EU Regulation No 261/2004 does not express any limitation on passenger rights. The respective limitation periods are therefore governed by applicable national regulations. Which statute of limitations should apply in Switzerland is currently still controversial. The general limitation period under Art 127 OR provides for a (generous) statute of limitation of 10 years. After 10 years from the date of the cancelled or delayed flight, the claim for compensation under EU Regulation No 261/2004 will no longer be enforceable. Individual compensation, which is required on the basis of the Montreal Convention, is barred after two years. Accordingly, the two-year limitation period under Art 14 Lufttransportverordnung (LTrV) is declared applicable. This is in particular based on the argument that if the Montreal Convention considers the calculation and enforcement of specific damages to be feasible within a period of two years, all the more so in order to claim a flat-rate compensation.

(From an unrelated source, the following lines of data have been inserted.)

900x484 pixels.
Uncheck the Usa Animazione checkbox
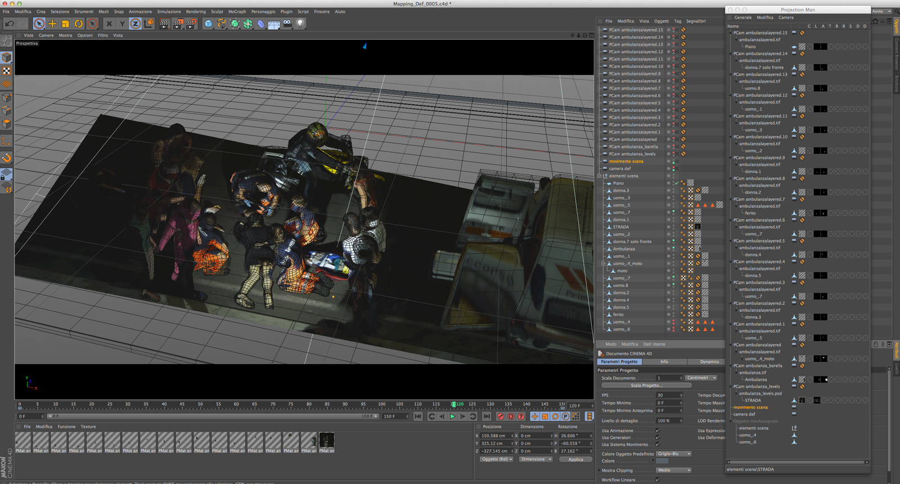click(658, 431)
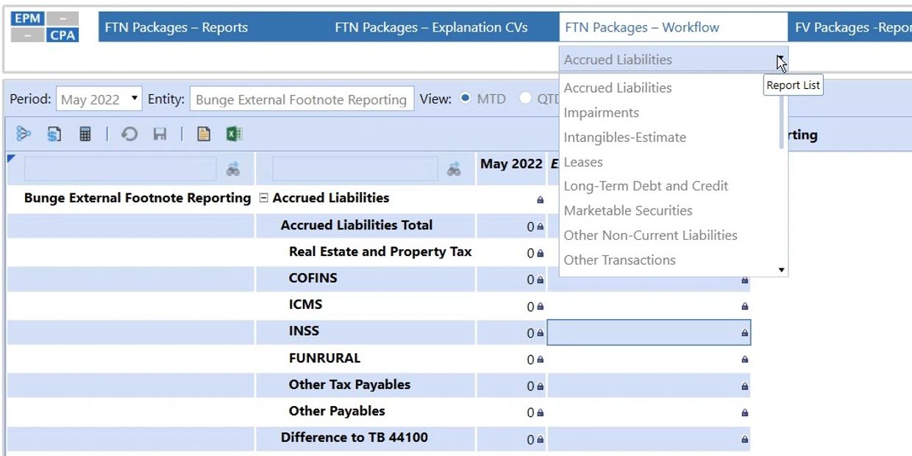Image resolution: width=912 pixels, height=456 pixels.
Task: Click binoculars search icon beside first filter box
Action: coord(233,169)
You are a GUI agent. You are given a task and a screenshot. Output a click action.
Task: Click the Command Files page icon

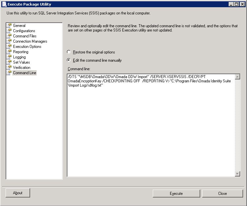pyautogui.click(x=9, y=36)
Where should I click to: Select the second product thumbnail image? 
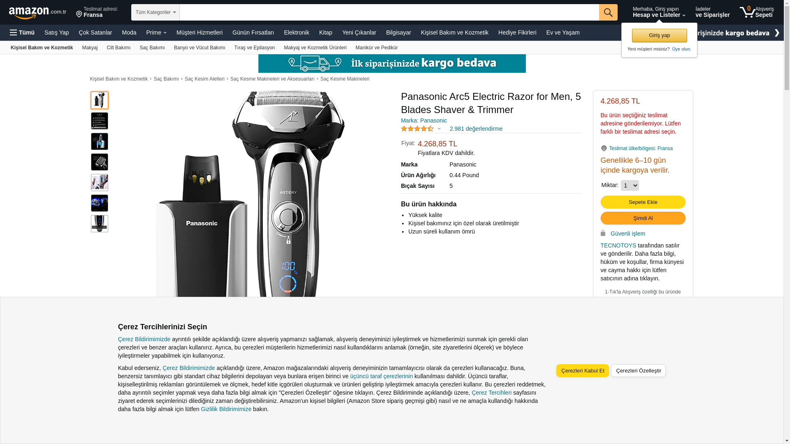click(100, 121)
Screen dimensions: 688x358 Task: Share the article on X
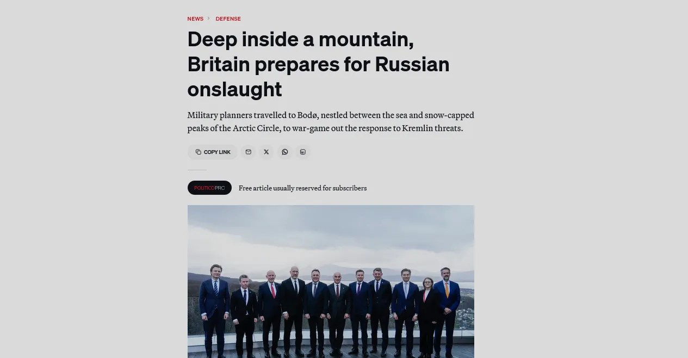[x=266, y=152]
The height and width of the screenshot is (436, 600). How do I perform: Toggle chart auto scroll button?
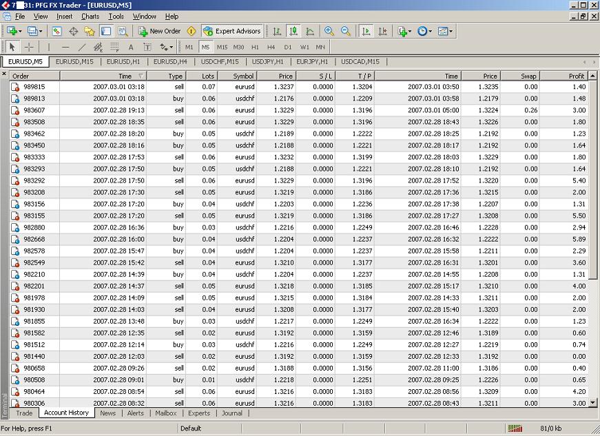pos(366,31)
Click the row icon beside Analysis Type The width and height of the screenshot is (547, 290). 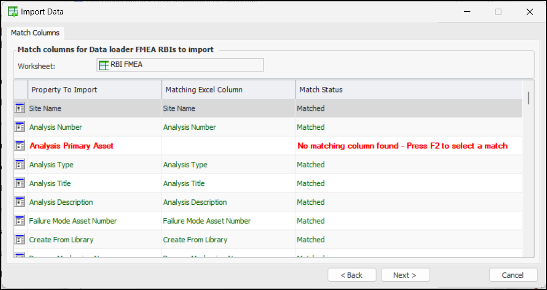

b. Flat rate compensation vs Concrete damages

Article 12 of the EU regulation No 261/2004 states that the payment of compensation under the EU Regulation does not preclude further claims for damages. The latter is then governed by national law. It is still unclear whether the claims exist independently of each other, or whether compensation payments under the EU regulation would be included in the individual compensation. According to the view expressed here, the claims should be independent of each other, since otherwise all those passengers would be discriminated against which, apart from the mere cancellation/delay, had real monetary damage. The case law of the ECJ must also be interpreted in this direction, which makes a clear distinction between the compensation claim on the one hand and the compensation for delay damage on the other.

5. Conclusion

On the question of the extent to which passengers with legal personality can claim air passenger rights, the district court of Bülach in particular expressed its opinion in 2016. (FV150044-C / U AB / ad of 2 February 2016) Although the court dismissed the lawsuit for formal reasons, the court stated as obiter dictum that under Swiss law there would be no compensation for flight delays. Unlike the ECJ, the district court took the view that the payment of compensation for delays (of more than three hours) was not covered by the EU Regulation No 261/2004 and that the ECJ’s interpretation went too far. This verdict makes it clear that passengers in Switzerland, in contrast to other countries, are currently in a worse position.
The divergence of the Swiss case law from the ECJ without valid reasons is to be rejected, since Switzerland and the EU decided for economic interests to unify the law in the field of aviation. The acquired EU law thus enjoys the same democratic legitimacy as Swiss law. It should therefore not be deviated from existing, consolidated supreme court rulings without just cause, otherwise the goal of the bilateral agreements, the unification of the law, becomes impossible. It should also be noted that the refusal of EU case law is not a pro-Swiss decision based on the motto; “Swiss law instead of foreign judges”. The disadvantages caused to passengers in connection with flights to/from Switzerland are likely to affect a not insignificant proportion of passengers, especially Swiss. It is therefore not a pro-Swiss decision but a business friendly one (which in particular the owner of the major Swiss Airlines, German Lufthansa, should be pleased with). Since several cases concerning passenger rights are currently pending, it is hoped that the Swiss Federal Supreme Court will shortly clarify various questions regarding air passenger rights in Switzerland.